#### Written problem
How many lines in the records below contain the word "computer"? Reply with the number alone.

#### Dataset records
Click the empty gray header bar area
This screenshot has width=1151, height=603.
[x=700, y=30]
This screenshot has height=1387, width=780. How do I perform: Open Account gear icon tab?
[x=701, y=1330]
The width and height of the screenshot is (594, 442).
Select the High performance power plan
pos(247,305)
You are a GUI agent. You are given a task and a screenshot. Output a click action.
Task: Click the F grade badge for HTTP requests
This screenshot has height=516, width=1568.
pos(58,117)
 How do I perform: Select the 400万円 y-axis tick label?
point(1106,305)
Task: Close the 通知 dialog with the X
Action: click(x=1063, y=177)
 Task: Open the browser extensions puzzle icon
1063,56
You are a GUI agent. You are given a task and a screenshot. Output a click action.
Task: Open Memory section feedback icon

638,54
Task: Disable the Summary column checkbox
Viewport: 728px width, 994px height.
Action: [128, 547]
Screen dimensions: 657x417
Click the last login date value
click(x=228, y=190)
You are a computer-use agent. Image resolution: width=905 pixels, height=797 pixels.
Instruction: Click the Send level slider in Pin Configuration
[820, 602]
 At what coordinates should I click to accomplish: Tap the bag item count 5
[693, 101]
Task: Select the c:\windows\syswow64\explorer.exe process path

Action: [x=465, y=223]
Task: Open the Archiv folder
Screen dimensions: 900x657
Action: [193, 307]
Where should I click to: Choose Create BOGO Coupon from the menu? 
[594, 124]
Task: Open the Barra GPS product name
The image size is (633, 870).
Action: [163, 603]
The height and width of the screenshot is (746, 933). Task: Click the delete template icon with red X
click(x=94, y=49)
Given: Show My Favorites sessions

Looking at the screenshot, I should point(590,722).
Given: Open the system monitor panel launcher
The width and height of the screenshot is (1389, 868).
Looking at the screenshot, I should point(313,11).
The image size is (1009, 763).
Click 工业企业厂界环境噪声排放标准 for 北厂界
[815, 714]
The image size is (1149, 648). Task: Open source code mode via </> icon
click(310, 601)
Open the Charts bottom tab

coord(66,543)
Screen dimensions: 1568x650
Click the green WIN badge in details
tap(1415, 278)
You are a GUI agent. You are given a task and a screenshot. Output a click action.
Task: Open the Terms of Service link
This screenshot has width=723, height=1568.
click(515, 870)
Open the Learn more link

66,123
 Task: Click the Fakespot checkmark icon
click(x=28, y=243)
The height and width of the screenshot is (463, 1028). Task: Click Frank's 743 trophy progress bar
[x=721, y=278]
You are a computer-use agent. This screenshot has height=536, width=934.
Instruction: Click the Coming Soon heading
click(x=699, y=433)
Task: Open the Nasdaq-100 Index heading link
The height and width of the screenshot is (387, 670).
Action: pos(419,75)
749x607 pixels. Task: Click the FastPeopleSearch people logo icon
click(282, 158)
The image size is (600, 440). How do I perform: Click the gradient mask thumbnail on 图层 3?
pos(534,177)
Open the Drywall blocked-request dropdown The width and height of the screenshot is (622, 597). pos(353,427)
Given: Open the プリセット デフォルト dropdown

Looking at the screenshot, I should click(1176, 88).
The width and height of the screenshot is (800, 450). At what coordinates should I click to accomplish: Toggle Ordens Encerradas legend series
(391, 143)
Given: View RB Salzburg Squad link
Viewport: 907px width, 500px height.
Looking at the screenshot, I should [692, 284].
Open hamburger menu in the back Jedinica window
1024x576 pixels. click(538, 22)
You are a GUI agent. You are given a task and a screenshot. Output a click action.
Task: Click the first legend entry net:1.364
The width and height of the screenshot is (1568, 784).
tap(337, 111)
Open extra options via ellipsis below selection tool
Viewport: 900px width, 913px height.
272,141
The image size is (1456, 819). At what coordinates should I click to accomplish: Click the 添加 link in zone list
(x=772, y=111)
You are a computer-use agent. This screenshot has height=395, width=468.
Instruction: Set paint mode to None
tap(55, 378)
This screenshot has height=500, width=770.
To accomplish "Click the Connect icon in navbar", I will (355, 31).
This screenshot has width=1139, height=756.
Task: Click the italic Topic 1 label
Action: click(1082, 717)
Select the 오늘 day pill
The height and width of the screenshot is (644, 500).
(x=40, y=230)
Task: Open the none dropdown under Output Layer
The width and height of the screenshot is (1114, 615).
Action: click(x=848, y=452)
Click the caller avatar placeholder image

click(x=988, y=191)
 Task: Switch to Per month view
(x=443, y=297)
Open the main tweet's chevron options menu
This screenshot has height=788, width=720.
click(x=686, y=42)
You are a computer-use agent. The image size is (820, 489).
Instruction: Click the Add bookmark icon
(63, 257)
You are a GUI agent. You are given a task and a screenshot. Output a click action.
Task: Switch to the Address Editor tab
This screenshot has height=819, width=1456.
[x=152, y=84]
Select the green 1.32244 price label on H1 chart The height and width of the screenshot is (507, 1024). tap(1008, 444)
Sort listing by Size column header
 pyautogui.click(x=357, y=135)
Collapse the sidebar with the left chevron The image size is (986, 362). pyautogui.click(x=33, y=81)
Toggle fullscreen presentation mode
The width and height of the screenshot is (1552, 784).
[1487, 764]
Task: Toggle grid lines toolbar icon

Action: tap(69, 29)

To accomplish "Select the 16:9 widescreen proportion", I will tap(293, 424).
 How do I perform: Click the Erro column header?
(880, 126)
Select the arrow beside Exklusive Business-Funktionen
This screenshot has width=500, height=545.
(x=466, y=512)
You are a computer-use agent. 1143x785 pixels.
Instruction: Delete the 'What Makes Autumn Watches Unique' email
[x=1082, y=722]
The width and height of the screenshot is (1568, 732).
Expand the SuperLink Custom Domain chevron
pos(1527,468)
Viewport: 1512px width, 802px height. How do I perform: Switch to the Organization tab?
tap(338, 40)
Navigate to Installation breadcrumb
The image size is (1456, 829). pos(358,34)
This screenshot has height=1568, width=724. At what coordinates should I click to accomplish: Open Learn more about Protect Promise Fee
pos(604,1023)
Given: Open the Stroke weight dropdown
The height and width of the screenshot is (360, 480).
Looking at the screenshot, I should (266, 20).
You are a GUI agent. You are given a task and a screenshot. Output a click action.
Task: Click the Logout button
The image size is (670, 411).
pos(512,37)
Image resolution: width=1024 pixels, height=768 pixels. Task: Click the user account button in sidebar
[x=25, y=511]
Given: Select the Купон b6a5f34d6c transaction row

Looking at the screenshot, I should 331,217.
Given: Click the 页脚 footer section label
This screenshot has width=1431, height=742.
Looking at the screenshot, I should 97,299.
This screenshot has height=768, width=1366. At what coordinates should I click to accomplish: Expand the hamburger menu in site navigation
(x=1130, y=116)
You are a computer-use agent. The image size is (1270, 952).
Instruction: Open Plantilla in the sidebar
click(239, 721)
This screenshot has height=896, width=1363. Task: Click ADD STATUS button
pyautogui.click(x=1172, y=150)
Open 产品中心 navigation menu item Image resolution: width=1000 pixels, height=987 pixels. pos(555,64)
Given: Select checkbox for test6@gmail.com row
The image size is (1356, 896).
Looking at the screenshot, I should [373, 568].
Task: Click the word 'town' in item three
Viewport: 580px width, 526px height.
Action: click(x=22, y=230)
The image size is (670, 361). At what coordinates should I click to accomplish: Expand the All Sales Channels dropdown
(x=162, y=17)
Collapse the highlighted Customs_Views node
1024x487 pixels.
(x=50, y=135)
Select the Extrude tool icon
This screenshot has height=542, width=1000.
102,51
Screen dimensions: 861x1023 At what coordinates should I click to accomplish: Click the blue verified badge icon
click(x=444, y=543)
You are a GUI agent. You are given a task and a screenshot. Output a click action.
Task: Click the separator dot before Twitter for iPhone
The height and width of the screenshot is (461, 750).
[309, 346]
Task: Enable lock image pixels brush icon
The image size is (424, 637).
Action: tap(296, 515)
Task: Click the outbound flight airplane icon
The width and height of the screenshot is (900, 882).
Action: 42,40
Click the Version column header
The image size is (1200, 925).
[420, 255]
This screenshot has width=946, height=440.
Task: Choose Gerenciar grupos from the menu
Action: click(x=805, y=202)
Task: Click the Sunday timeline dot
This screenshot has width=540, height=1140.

#### Solved exercise
6